■ Problem details: Copy the records below exactly, from the line containing "Where should I" through the last line, and leave out every picture.

■ Records drawn from a dataset:

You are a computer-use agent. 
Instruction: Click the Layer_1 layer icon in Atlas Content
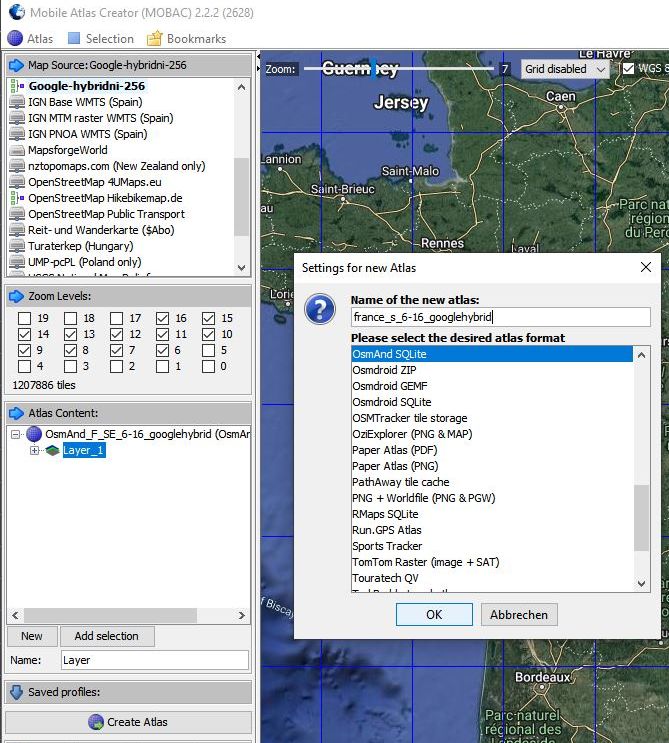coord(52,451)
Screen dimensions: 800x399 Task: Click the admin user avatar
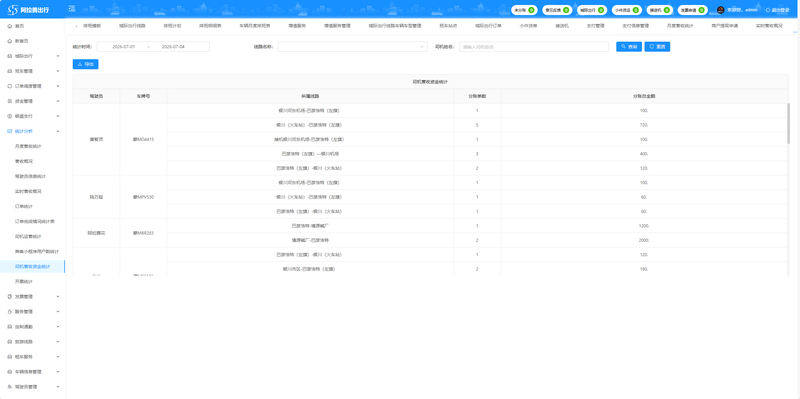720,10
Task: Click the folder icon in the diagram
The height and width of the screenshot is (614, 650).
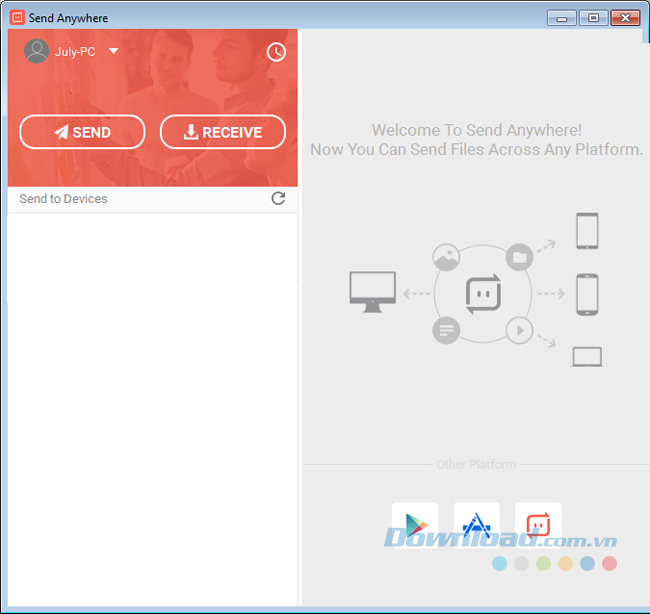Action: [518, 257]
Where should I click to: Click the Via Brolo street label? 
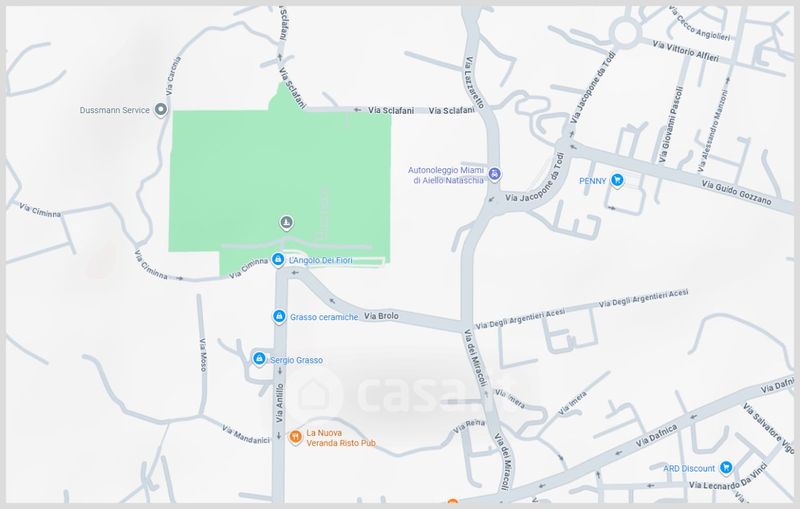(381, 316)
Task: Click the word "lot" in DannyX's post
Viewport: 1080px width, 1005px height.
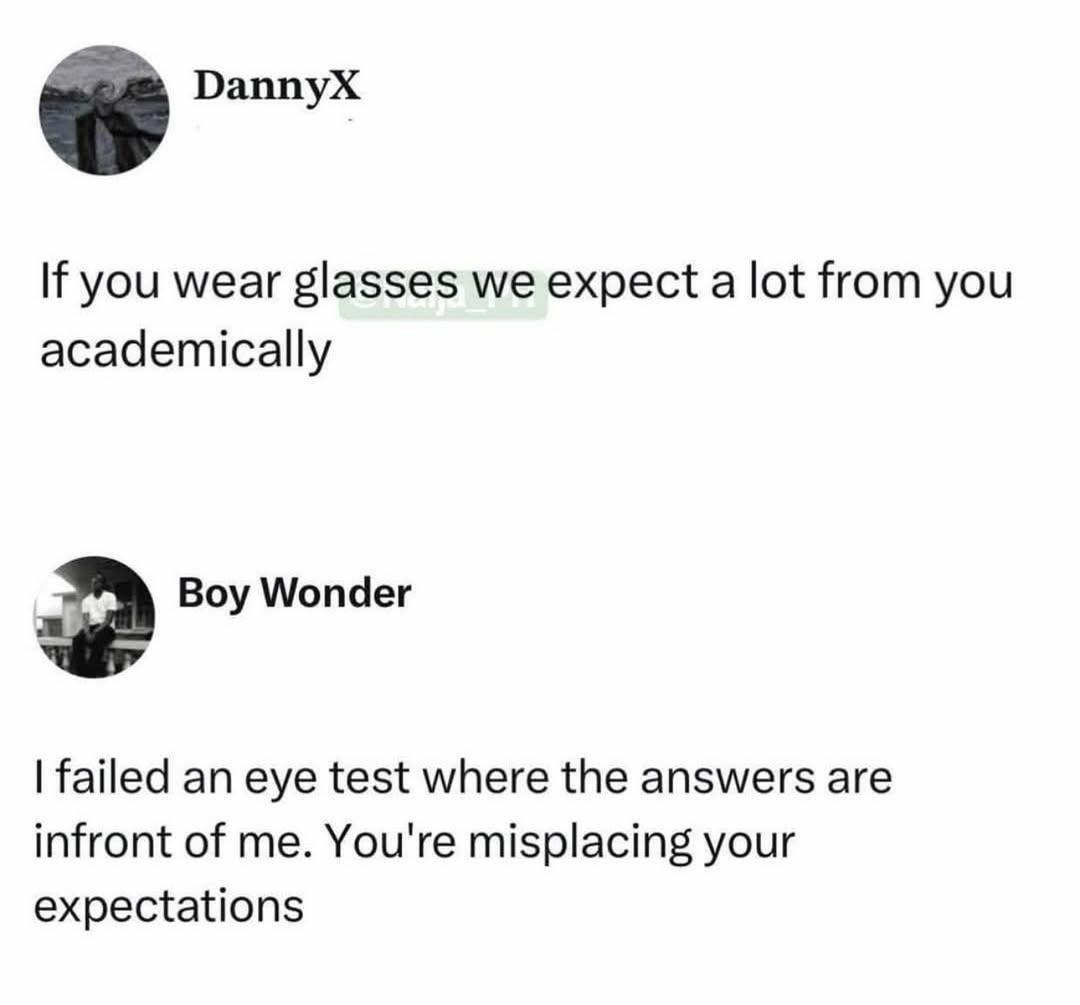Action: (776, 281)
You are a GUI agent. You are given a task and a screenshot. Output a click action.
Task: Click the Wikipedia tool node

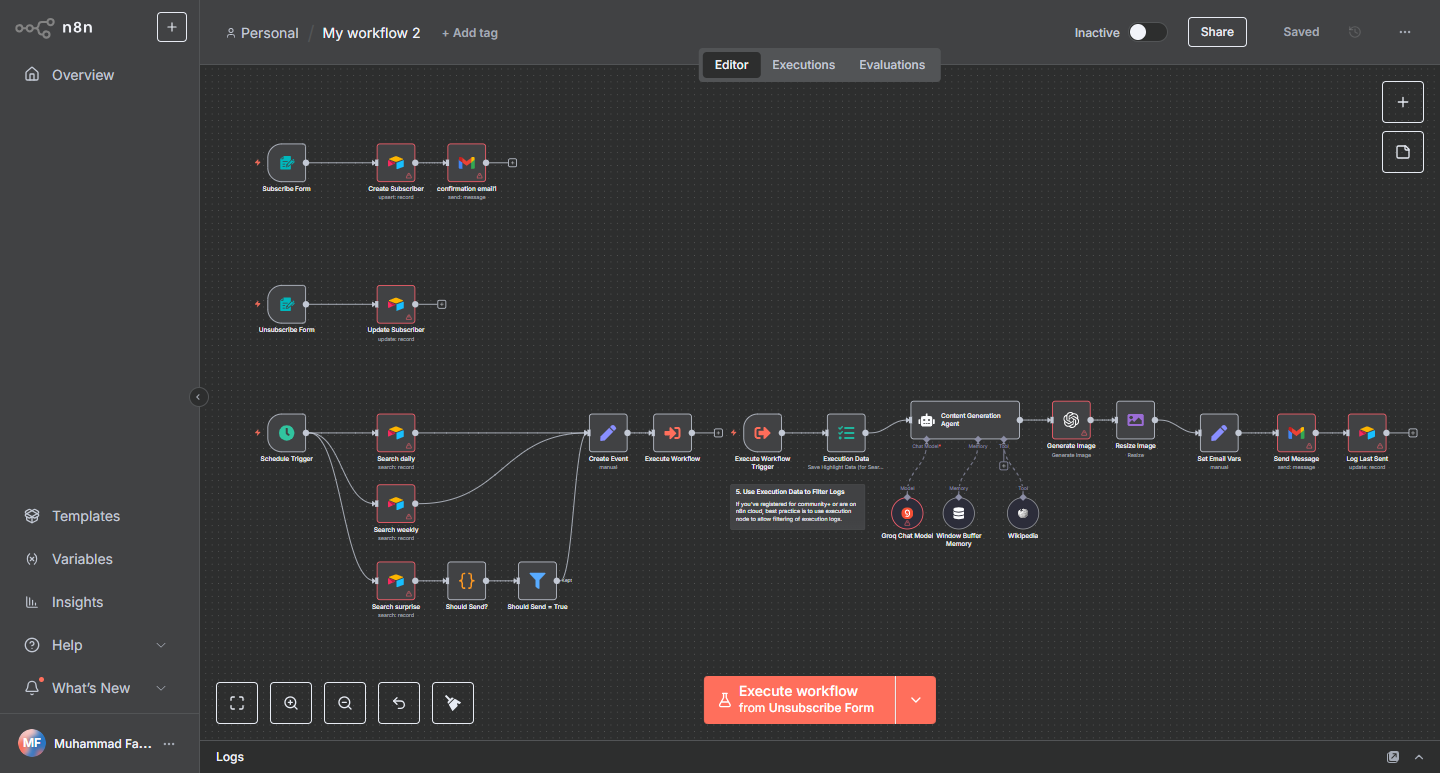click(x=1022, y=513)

■ Reply to the task:
Where should I click to: Click the Via Brolo street label? 
(381, 316)
Task: Click the word "lot" in DannyX's post
Viewport: 1080px width, 1005px height.
Action: (776, 281)
You are a GUI agent. You are given a task and a screenshot. Output a click action.
Task: Click the Wikipedia tool node

click(x=1022, y=513)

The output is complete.